Although the day had been cloudy, the sun peaked under the clouds as it was setting, giving us a pretty cruise. 




Its a little hard to fully appreciate how packed the river banks were, but we were content to be on our boat instead of in the press of revelers on shore.


This was a new bridge under construction.  Our guide said it was scheduled to be complete next year, but his prediction given other projects was that it would take 5 years. 

The mouth of the Douro River.  According to tradition, after the fireworks at midnight, everyone along the river walks all the way to the Foz at the ocean front to splash in the water at sunrise.
Our guide shared port with everyone (and I got "nectar of the Gods" which was actually current juice). 

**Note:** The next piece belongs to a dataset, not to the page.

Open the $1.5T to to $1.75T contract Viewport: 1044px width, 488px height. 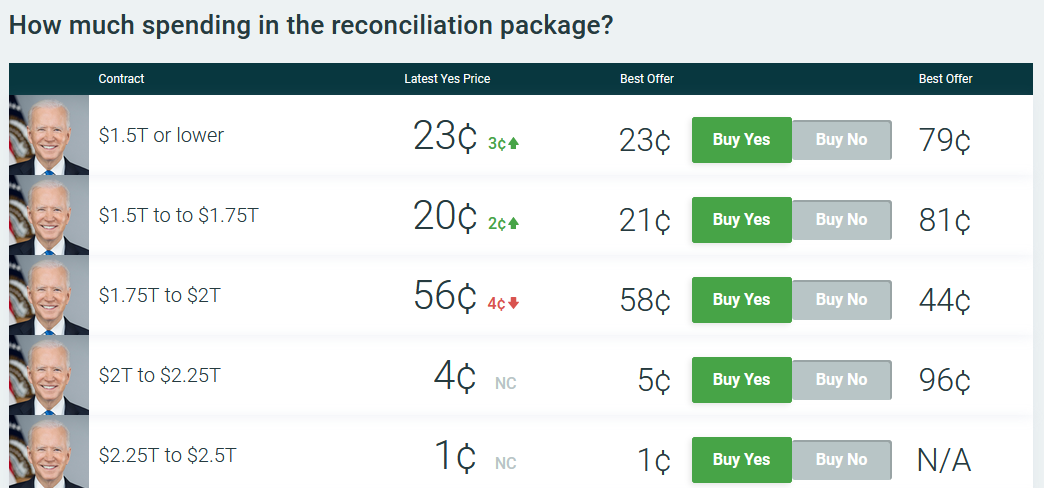(x=178, y=215)
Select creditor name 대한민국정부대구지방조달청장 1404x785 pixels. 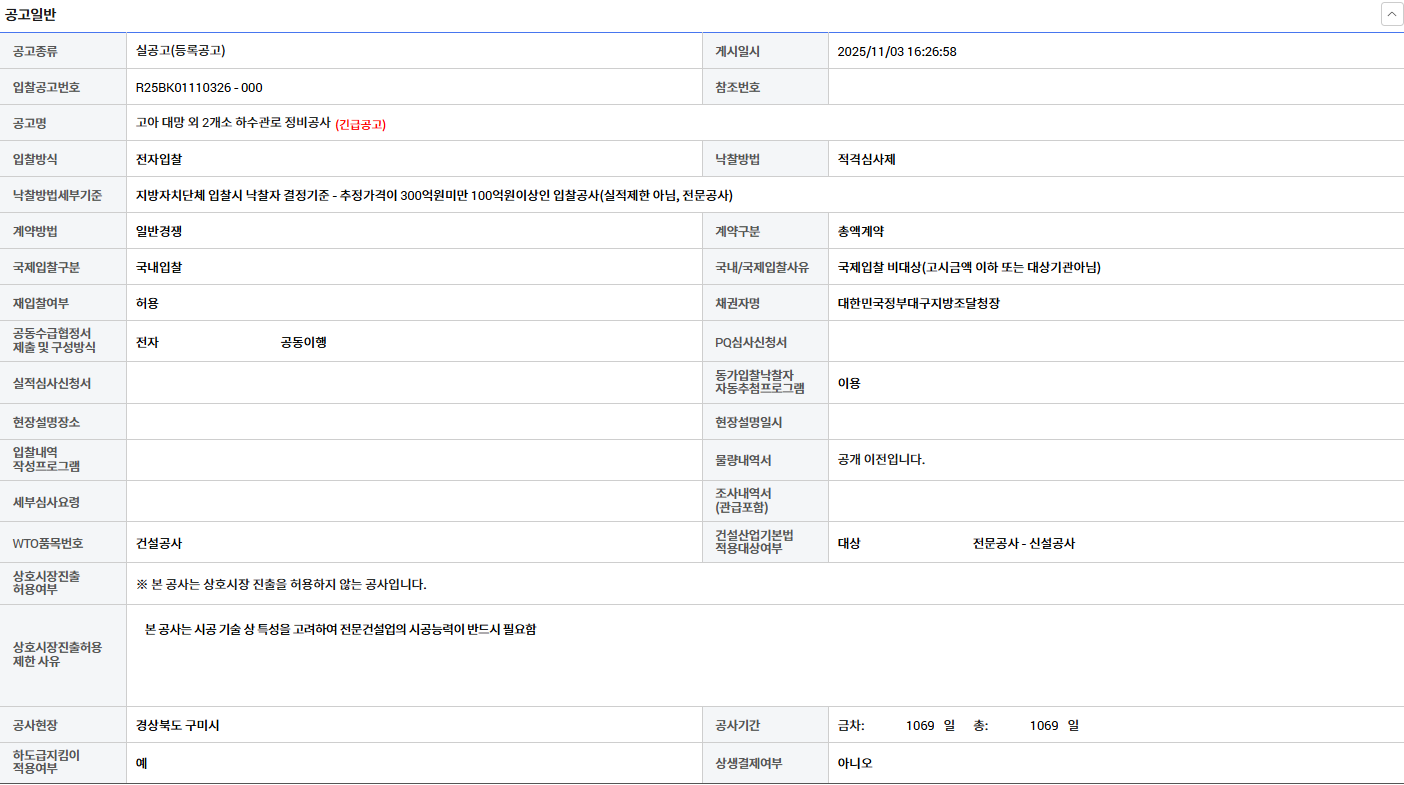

The sun was setting as the 2 hr ride finished.  We decided to walk back to our apartment along the river and check out the festival underway. 
The lights started coming up on the bridge and as we got closer to the center.
Soon we started seeing lighted paper lanterns drifting into the sky all over the city.
The lanterns were actually fire resistant fabric, not paper, with little parafin-like burners at the base.  We decided we had to have one too and bought one from a vendor to launch off our apartment patio.
We climbed 250 stairs from the river front to the top of the city, getting bobbed by friendly hammer-wielding strangers the entire way.  Words can really convey the chaos and fun of the celebration.  Streets were closed all over the old city, including near our apartment.  People were dancing, drinking, and having a great time. 
We returned to a yummy chacuterie board that we ate on the patio, surrounded by floating lanterns.  So magical!



We knew we had to stay up till midnight to see all the fireworks.  They were spectacular!  And I was glad to be able to see them from our patio instead of being in the press of humanity along the river front.  We did not go to the ocean to splash in the water at sunrise, instead we headed to bed for an early departure by train in the morning.